When I was discerning to resign at the law firm, I wanted to hear from an older soul who knows a thing or two about career directions. He was the first person I thought of. We talked over Skype on a Sunday afternoon, Japan time.

My mother, who learned about my chat with Manuel today, probed a little bit about this “appointment”, if you will. In the middle of our conversation she asked, “well does he know that he is your mentor?” It made me think for a second, and responded with “whether or not he knows is irrelevant. I’m not after labels, I’m after the wisdom and the relationship. But I consider and thus call him my mentor.”

The minds of people experienced in their fields and/or in life are a treasure trove of wisdom. I realize that many people misconstrue and not fully grasp mentorship, its value, and the benefits it offers.

MISCONCEPTION 1: Mentorship is for a boss and a subordinate, or an older superior and his/her “next in line.” I consider Manuel my career mentor–we got ourselves introduced to each other when I was still in college. Until now, I come to him for advice which he willingly provides. He’s not my boss, or an elder colleague. In our case, he’s someone I e-mailed for official business and whom I happen to have things in common with (Filipino, tennis lovers, University of the Philippines alumni).

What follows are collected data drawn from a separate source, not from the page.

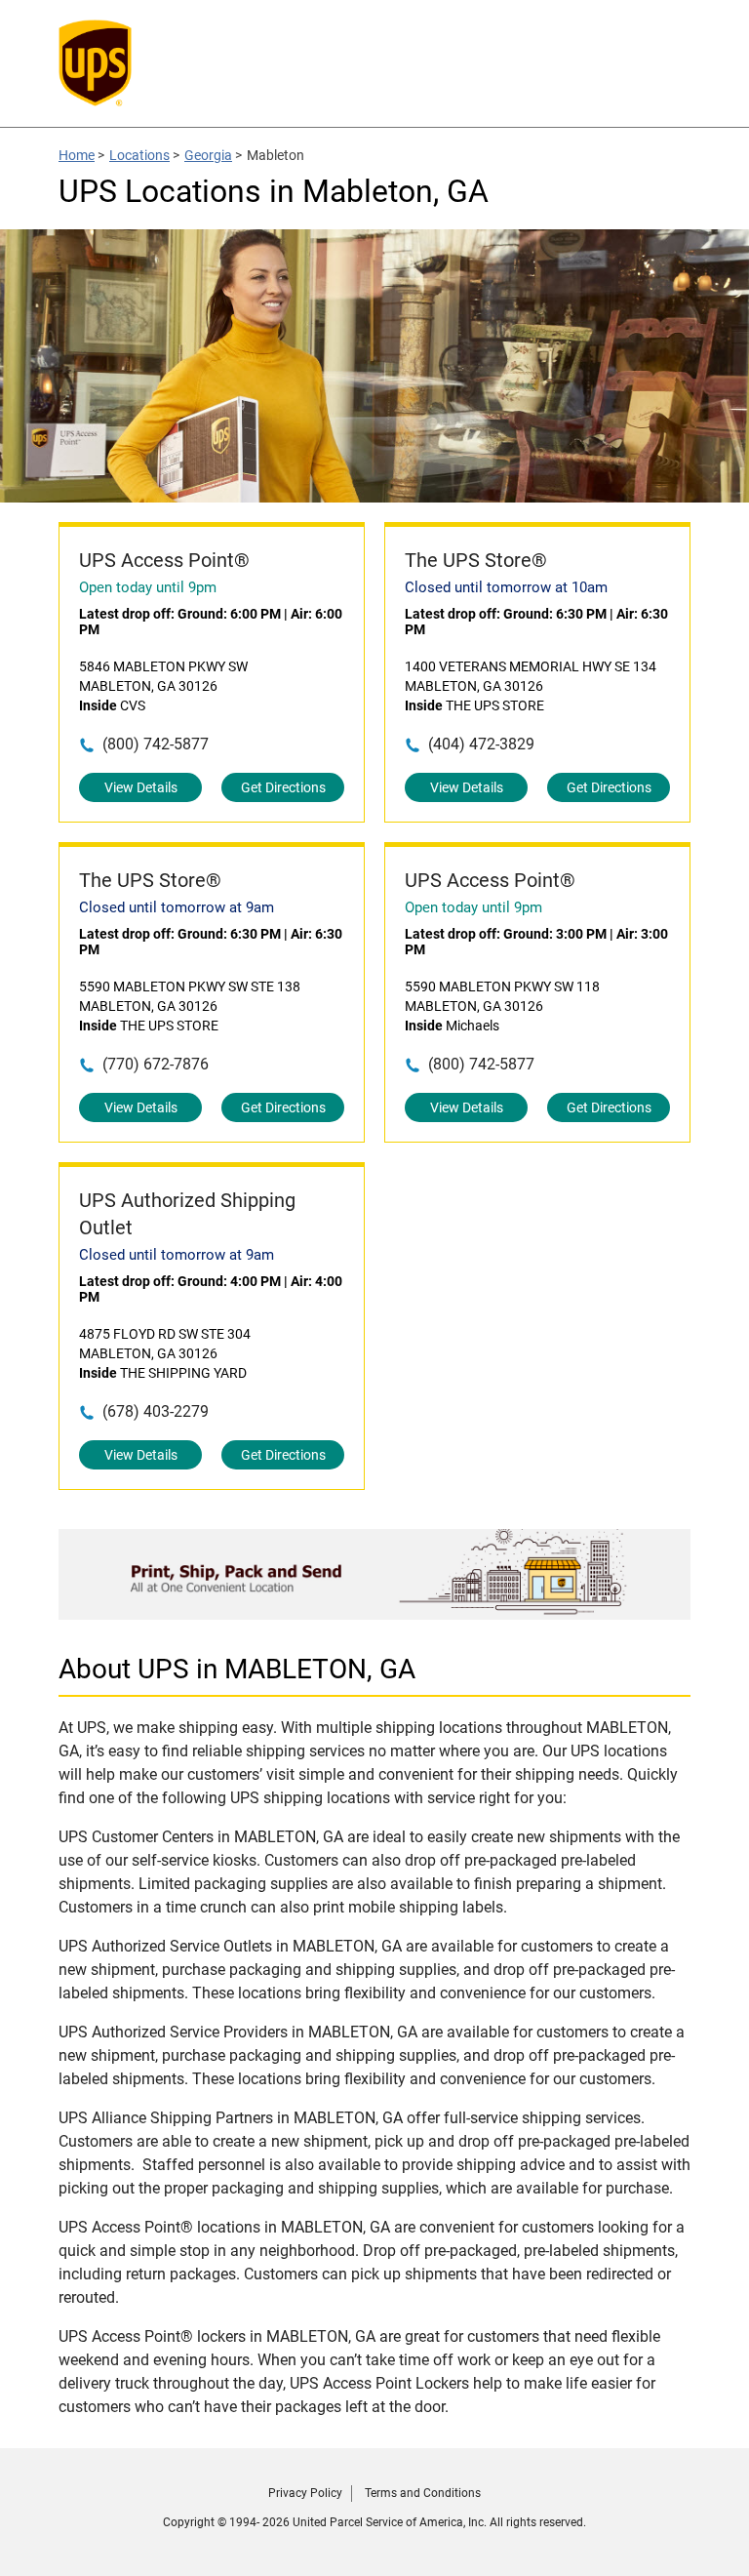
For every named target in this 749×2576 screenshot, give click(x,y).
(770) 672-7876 (155, 1064)
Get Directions (283, 787)
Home (77, 155)
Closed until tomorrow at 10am (506, 587)
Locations (139, 155)
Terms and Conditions (423, 2493)
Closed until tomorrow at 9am (176, 907)
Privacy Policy (305, 2493)
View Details (140, 787)
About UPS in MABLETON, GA (237, 1669)
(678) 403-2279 (155, 1411)
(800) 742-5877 (155, 744)
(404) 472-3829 (481, 744)
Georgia (208, 155)
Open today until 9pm (148, 587)
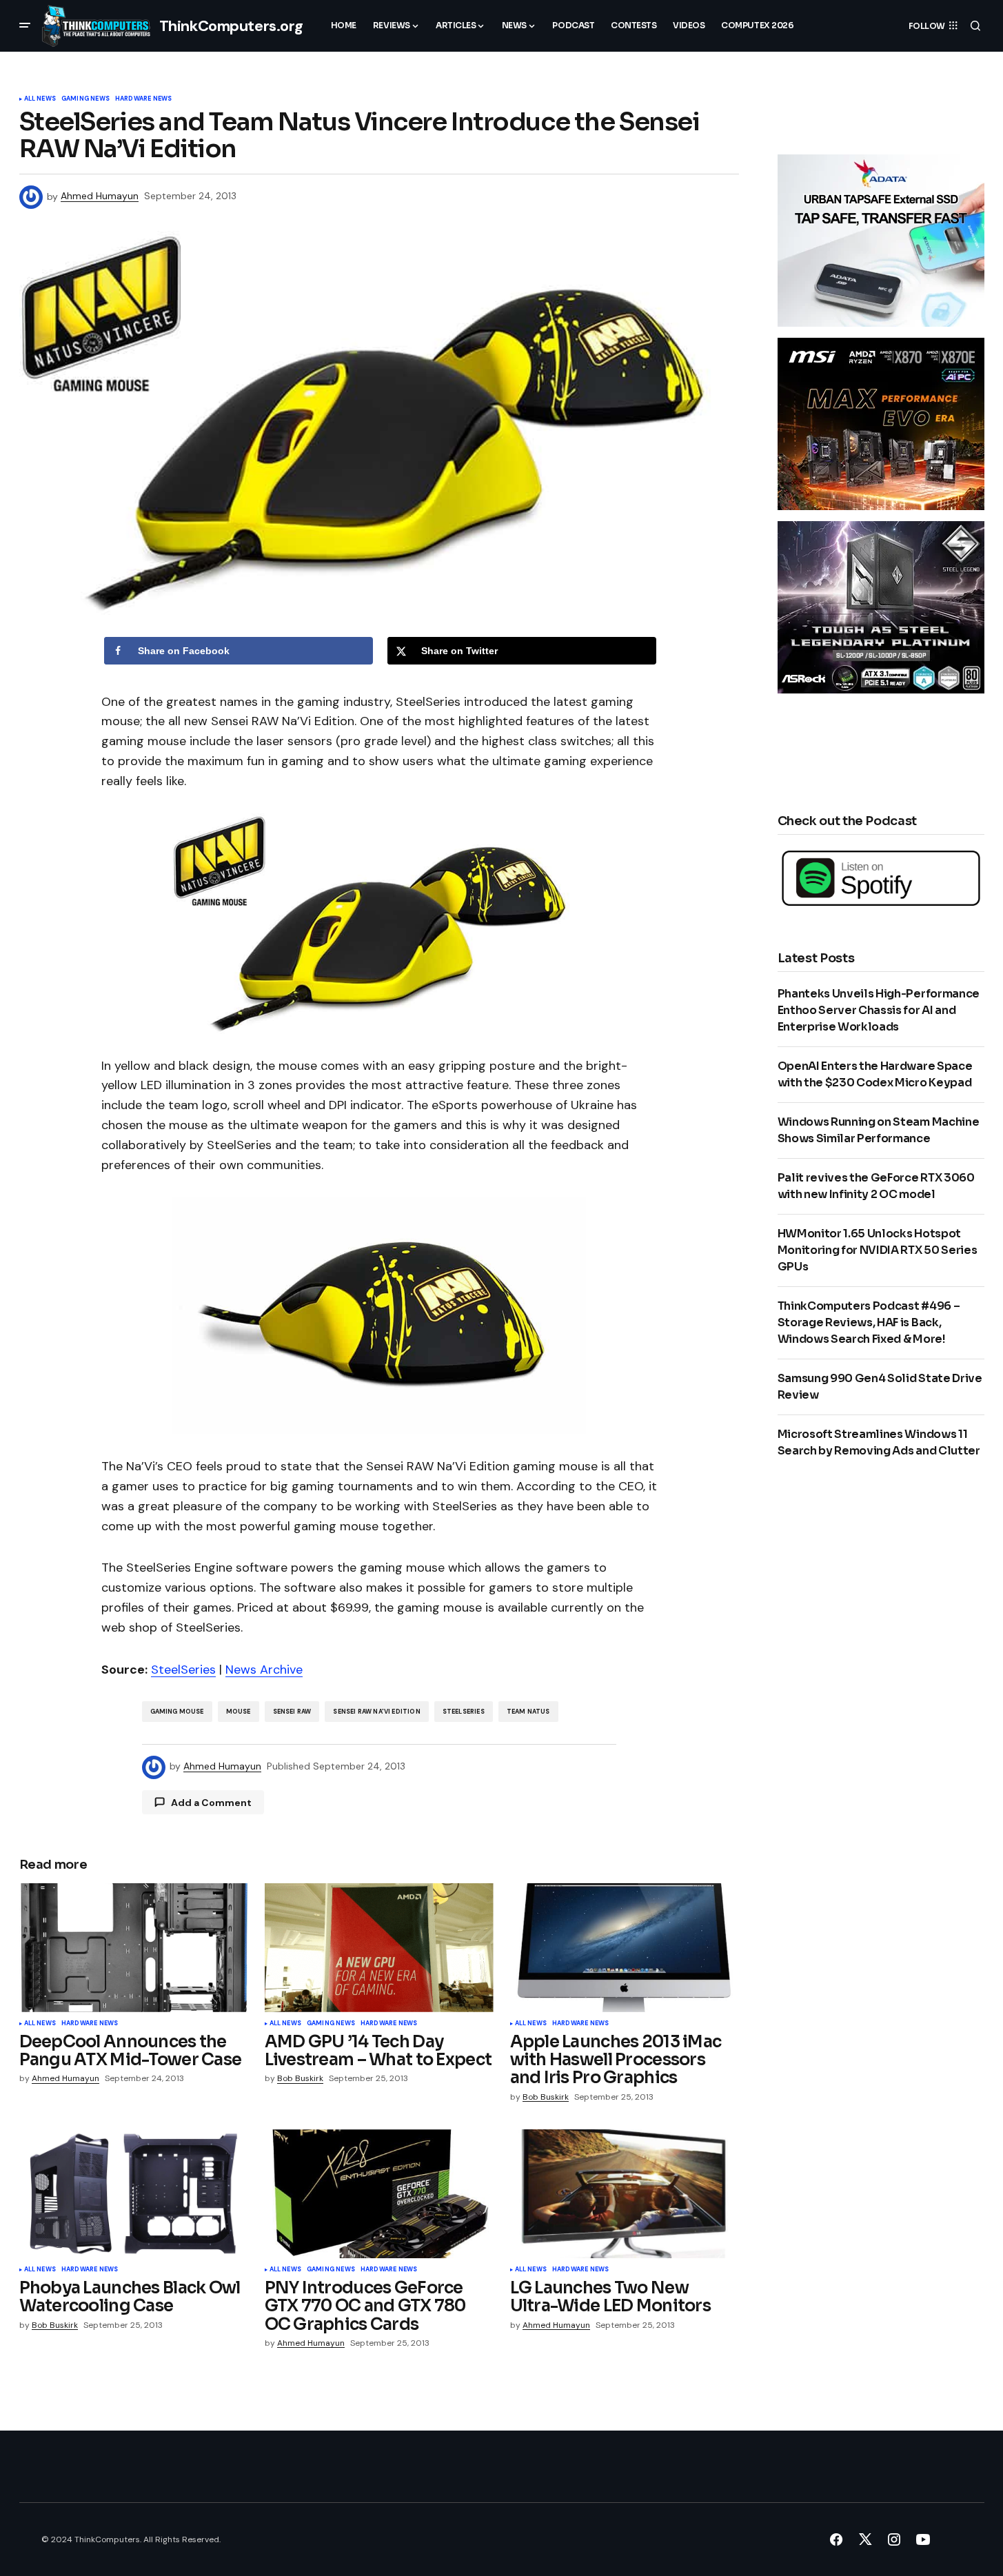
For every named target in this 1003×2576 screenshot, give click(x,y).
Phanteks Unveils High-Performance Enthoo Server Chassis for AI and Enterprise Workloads (879, 1010)
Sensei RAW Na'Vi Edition (376, 1711)
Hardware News (143, 99)
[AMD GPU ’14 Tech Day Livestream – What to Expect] (379, 1947)
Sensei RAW (292, 1711)
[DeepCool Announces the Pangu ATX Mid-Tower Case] (133, 1947)
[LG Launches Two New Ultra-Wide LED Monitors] (624, 2193)
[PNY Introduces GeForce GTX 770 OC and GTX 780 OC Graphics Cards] (379, 2193)
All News (40, 99)
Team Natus (528, 1711)
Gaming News (85, 99)
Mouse (238, 1711)
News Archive (264, 1669)
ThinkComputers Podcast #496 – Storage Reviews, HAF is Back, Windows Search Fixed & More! (869, 1322)
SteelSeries (183, 1669)
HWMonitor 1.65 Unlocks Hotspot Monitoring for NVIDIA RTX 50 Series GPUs (877, 1250)
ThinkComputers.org (231, 26)
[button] (25, 25)
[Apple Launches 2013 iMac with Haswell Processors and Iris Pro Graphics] (624, 1947)
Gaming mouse (177, 1711)
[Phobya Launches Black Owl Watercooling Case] (133, 2193)
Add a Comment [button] (211, 1802)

MISCONCEPTION 2: Mentorship is one-way. I will throw an assumption here: it is not only me who gets something out of this relationship (i.e., tips and wisdom), Manuel too. A busy professional like him would have been unwilling to spare an hour or two for an otherwise parasitic symbiosis. Manuel gets fulfillment from being of help to a young determined individual. I myself would devote time (and even money) for an opportunity to add value to another person’s life.

MISCONCEPTION 3: Mentors are scarce. I’m the youngest member in our tennis club, and I love it! Why? Because I’m surrounded with wise people. When I’m not playing tennis or watching a tennis match I am often seen deep in a conversation with my “aunts” and “uncles” at the club. I listen, and I learn. Not all people are selfless, yes, but it’s human nature to give. Whether they are experts in their fields with busy schedules or plain wise from experience and in life, mentors are everywhere. It is not difficult to find one who will offer guidance in a heartbeat if you have the humility and drive to ask. There’s an abundance of wisdom in the world, but few are willing to carry a basket.

When I received another rejection e-mail I immediately reached out to Manuel. He was eager to sit down and talk about it, willing to offer suggestions. Manuel told me that having gone through the final stages of two international applications is telling. He gave me a pat on the back. I also got plenty of insights from our talk today, which was great! But ultimately I feel grateful to have a mentor to turn to when my career isn’t certain and sunshiny.